The Senate Committee on Banking, Trade and Commerce met again today on the subject of Bill S-232, amending the Canadian Access to Medicines Regime. They heard from two witnesses today – Glen Shepherd, President and CEO of Health Partners International of Canada, and Amir Attaran, Associate Professor in the Faculties of Law and Medicine at the University of Ottawa.
As the head of a group that coordinates distribution of drugs donated by both brand name and generic pharmaceutical companies, Shepherd had little opinion to offer on the substance of CAMR, but did want to make a plea for the restoration of the Medical Aid Tax Incentive, which the government has currently suspended. What Shepherd largely offered to the committee were some of his experiences with regards to the issue of diversion – medicines that are destined for a needy developing country somehow winding up in other places, like Eastern Europe, thanks to the black market or what have you.
In Shepherd’s experience, there have been one, possibly two recorded cases of diversion happening in the twenty years that his organisation has been operating. The pharmaceutical companies themselves handle much of the monitoring, and they are pretty vigilant. Given that diversion is often raised in the context of problems with CAMR, this experience puts those fears to rest.
But it was the second witness, Professor Attaran, who drove a stake through the bill’s heart.
It is in his estimation that the fixes to CAMR won’t work – that even when all the changes are made, nothing will happen. Attaran charges that CAMR has failed for economic reasons – because Canada has among the highest generic drug costs in the world, there’s been no cause to take up meds from this country, as they can be had for cheaper elsewhere. After all, the fixes the bill proposes already exists in places like the EU, and yet they have not had any uptake in their similar legislation.
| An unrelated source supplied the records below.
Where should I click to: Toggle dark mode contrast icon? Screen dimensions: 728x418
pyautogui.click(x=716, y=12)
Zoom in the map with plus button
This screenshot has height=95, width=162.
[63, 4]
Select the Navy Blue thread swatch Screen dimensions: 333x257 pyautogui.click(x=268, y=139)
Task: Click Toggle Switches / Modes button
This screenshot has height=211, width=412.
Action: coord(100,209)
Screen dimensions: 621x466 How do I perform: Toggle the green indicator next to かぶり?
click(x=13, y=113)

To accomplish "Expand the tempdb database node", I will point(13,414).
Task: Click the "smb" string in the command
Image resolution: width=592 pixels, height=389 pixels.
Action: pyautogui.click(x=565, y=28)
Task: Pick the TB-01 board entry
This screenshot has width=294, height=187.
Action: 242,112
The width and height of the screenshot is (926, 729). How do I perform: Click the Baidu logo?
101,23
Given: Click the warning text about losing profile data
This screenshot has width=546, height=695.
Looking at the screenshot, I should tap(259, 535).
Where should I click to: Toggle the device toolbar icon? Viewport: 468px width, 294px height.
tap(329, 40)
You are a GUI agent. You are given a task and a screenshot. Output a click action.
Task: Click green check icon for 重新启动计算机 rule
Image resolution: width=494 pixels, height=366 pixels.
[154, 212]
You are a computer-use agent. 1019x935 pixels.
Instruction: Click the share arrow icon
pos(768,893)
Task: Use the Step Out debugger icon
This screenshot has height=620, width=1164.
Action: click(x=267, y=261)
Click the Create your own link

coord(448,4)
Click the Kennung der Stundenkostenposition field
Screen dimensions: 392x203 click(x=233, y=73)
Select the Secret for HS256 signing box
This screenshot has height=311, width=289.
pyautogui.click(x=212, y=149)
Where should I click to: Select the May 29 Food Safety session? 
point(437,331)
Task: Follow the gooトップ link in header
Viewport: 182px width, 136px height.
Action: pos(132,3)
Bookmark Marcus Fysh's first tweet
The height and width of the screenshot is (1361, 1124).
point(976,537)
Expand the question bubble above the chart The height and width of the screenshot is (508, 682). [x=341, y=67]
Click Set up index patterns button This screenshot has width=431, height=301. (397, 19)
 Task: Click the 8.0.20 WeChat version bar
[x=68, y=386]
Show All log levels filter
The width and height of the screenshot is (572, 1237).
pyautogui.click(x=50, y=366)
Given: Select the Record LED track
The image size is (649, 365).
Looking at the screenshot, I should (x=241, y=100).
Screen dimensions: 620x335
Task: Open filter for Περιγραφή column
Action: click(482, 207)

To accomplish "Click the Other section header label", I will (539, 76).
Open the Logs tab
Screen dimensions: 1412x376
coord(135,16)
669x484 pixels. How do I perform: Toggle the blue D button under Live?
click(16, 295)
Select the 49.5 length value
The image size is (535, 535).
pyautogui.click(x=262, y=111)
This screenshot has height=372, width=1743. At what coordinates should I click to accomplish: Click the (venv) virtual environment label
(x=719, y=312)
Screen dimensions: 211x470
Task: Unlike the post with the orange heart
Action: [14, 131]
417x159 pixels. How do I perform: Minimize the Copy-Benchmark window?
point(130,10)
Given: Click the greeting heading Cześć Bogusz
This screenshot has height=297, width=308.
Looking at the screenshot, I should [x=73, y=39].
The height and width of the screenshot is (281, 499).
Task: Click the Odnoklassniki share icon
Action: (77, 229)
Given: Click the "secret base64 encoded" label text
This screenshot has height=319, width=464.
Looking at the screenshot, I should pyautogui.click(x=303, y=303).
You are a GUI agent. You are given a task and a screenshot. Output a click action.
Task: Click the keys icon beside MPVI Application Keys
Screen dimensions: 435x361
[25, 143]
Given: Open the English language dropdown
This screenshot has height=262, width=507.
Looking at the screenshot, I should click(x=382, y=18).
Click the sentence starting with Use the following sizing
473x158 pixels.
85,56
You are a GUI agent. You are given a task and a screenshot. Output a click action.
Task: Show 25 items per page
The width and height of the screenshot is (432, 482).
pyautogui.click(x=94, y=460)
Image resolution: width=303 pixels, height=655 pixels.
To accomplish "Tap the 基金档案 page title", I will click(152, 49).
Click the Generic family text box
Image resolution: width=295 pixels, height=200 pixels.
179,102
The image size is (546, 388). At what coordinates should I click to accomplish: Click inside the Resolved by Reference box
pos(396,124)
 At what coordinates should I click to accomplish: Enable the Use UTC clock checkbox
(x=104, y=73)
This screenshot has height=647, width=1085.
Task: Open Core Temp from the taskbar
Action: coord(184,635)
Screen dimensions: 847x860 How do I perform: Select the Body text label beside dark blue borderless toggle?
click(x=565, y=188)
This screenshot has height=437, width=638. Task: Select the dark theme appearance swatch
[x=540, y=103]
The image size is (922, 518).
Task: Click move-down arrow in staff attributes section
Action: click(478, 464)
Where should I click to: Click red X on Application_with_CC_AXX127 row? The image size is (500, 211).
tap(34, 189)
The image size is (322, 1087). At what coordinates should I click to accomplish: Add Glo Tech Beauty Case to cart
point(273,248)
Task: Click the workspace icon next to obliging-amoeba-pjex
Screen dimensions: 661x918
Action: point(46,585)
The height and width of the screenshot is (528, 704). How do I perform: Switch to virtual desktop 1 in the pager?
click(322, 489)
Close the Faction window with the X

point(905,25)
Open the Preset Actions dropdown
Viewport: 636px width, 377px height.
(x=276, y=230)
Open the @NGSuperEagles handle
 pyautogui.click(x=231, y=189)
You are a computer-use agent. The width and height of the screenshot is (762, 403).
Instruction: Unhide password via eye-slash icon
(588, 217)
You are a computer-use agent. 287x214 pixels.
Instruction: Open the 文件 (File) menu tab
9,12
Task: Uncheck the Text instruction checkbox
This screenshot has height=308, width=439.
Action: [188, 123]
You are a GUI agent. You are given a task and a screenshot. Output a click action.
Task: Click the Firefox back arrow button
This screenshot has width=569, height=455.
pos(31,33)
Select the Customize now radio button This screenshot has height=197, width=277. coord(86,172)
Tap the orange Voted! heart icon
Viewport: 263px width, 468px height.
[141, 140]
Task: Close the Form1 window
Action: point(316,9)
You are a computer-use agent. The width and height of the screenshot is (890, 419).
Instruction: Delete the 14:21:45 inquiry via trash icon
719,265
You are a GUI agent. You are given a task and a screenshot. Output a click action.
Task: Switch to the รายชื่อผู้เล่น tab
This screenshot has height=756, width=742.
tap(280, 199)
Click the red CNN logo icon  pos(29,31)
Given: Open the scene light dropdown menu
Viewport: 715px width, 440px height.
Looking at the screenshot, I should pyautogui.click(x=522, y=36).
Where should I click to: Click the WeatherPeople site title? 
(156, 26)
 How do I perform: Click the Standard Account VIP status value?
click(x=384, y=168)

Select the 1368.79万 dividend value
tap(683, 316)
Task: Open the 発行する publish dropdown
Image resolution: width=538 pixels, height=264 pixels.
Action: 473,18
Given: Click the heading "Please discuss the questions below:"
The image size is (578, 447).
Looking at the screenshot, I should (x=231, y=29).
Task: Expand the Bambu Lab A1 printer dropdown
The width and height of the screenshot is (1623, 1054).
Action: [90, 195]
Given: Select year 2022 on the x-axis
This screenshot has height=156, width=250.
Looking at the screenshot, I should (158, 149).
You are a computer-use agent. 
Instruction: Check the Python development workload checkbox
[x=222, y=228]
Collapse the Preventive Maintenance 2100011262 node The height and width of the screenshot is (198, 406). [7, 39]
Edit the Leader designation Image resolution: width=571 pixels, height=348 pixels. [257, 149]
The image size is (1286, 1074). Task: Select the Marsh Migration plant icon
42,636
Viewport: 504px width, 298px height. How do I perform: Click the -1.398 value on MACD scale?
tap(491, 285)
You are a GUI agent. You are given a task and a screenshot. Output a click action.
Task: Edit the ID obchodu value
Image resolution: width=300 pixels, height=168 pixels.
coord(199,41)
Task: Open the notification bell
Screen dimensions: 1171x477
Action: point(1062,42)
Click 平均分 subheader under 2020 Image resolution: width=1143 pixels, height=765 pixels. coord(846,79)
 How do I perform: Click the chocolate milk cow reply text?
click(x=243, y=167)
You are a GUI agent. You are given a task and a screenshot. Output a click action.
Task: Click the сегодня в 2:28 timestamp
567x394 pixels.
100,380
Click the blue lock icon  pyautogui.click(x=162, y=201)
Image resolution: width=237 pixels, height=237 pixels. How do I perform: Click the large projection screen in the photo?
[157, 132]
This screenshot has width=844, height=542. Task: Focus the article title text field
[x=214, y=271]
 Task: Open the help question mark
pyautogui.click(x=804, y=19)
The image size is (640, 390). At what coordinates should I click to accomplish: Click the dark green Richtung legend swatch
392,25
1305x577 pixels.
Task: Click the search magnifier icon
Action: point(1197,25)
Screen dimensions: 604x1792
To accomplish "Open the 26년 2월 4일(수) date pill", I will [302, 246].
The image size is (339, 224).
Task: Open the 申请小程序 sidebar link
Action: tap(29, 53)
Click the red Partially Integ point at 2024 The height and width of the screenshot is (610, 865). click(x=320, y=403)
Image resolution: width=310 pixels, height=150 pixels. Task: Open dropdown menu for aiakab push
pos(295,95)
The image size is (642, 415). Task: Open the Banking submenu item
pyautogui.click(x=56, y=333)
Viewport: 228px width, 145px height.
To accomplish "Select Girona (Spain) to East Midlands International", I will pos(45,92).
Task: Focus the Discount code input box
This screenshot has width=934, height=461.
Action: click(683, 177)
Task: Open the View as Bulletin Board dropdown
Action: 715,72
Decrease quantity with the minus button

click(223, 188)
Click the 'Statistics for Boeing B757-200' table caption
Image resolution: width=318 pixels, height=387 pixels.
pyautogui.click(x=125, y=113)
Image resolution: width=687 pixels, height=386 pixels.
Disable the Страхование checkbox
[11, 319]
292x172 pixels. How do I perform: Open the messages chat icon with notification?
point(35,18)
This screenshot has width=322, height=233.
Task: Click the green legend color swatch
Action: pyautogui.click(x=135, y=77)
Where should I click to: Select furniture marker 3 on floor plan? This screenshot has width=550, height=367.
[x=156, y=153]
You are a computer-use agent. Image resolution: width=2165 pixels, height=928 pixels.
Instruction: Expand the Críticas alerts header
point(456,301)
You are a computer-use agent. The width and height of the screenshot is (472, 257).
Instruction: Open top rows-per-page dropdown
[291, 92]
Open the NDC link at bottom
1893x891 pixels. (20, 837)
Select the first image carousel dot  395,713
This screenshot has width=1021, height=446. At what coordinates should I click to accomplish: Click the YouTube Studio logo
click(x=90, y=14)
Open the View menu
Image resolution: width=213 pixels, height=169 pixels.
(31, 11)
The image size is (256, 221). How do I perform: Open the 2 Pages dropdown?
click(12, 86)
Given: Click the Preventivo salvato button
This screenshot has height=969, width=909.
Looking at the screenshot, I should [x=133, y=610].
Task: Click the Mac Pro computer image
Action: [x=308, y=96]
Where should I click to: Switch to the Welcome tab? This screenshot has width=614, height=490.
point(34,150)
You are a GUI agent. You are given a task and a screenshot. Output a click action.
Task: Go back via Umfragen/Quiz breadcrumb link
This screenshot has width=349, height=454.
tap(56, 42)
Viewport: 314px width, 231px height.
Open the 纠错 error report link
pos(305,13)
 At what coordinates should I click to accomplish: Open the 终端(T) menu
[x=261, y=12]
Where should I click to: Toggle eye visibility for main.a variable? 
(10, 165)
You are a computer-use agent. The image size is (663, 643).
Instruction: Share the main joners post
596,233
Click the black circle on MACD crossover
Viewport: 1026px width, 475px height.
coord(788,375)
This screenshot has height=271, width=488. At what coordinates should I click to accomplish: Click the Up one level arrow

Attaran says that we would be better off spending our legislative time and energy on fixing CIDA’s budget, or stopping our asbestos exports, as they would have a much more measurable impact on the health of the world populations.
And while Attaran has these points, didn’t Apotex already say that if the changes were made, they would employ CAMR again? That seems to me to be a signal that it wouldn’t fail. Apotex also said that the changes proposed would also allow them to become more competitive because their contracts could be expand to allow for economies of scale, and thus becoming more competitive? After all, they did compete on price with the drug they shipped to Rwanda. So perhaps CAMR won’t be such a failure for the same economic reasons that Attaran cites.